The system architecture advances as well: Feynman will feature an 8th-generation NVSwitch, next-generation Spectrum 7 Ethernet, and CX10 InfiniBand optical interconnects ^[17], all leveraging the silicon photonics fabric for dramatically higher bandwidth at lower power.

Supply Chain Implications

The Vera Rubin platform creates enormous downstream demand across the semiconductor supply chain:

TSMC: Rubin's N3P process and CoWoS-L packaging place massive demands on TSMC's most advanced fabrication and packaging lines. NVIDIA is expected to command the majority of TSMC's CoWoS-L capacity through 2027 ^[18]. The shift from Blackwell's simpler packaging to Rubin's combined CoWoS-L + SoIC approach means each GPU consumes more packaging capacity than its predecessor.

HBM4 Memory: Each Rubin GPU requires eight stacks of HBM4. At 72 GPUs per NVL72 rack, that is 576 HBM4 stacks per rack. SK Hynix has secured approximately 60% of NVIDIA's total HBM4 requirements for 2026 ^[19], with Samsung and Micron competing for the remainder.

16-Hi HBM Push: NVIDIA has requested all three memory suppliers deliver 16-layer HBM4 devices by Q4 2026 ^[20], an acceleration of the memory industry's roadmap. SK Hynix has already unveiled a 16-layer HBM4 device delivering 48GB capacity and over 2 TB/s of bandwidth ^[20].
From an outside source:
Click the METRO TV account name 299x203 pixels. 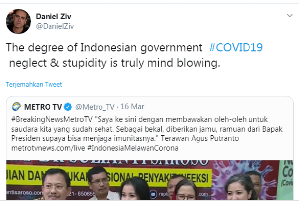click(x=43, y=107)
Feynman and A16: NVIDIA's position as the likely first A16 customer ^[16] means TSMC must bring A16 to high-volume manufacturing readiness on NVIDIA's timeline — an unusual degree of customer dependency even by semiconductor standards.

What GTC 2026 Means

Jensen Huang has personally hyped the event, promising to unveil a chip that will "surprise the world" ^[21]. Given that Rubin is already known and in production, the "surprise" almost certainly refers to Feynman — potentially including first silicon samples manufactured on TSMC's A16 process.

The broader significance is NVIDIA's cadence. The company has committed to an annual architecture cycle: Blackwell (2024), Rubin (2026), Rubin Ultra (2027), Feynman (2028) ^[13]. Each generation delivers 3–5x performance improvements, which means the cost per AI operation continues to fall even as absolute spending on AI infrastructure climbs.
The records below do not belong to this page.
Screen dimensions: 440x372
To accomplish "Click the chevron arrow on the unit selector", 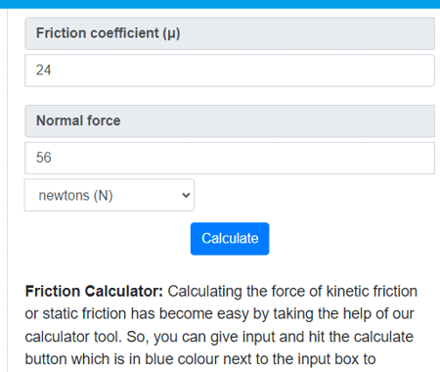I will coord(186,196).
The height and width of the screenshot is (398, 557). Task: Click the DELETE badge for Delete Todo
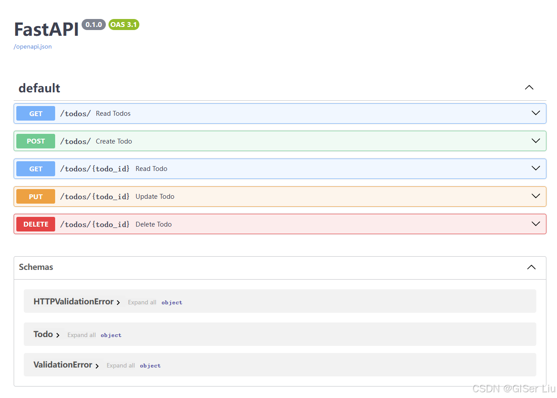coord(35,224)
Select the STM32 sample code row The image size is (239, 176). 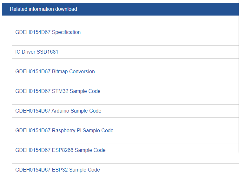[x=125, y=91]
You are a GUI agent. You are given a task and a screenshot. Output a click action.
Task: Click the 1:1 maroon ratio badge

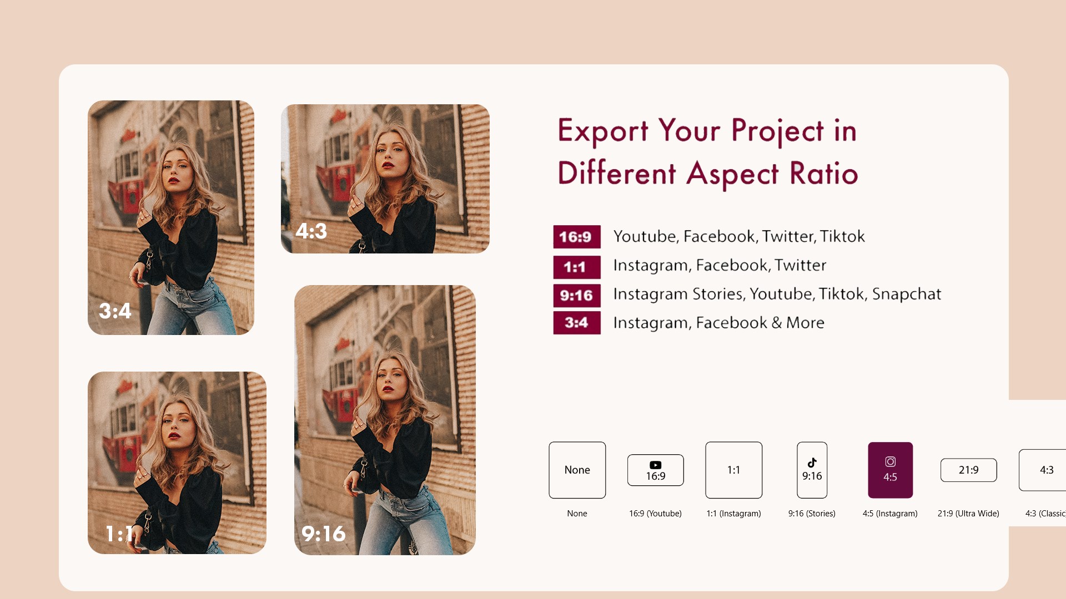tap(576, 267)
For the AI supply chain, GTC 2026 is less about the chips themselves and more about the cascade of demand they create: more CoWoS-L capacity, more HBM4 production, more liquid cooling infrastructure, more power, more data center square footage. Every Vera Rubin NVL72 rack shipped is a commitment by the buyer to an entire ecosystem of supporting infrastructure.

The $56 billion question from TSMC's capex budget finds its answer in NVIDIA's roadmap. The silicon exists because the demand exists, and the demand exists because the silicon keeps getting better.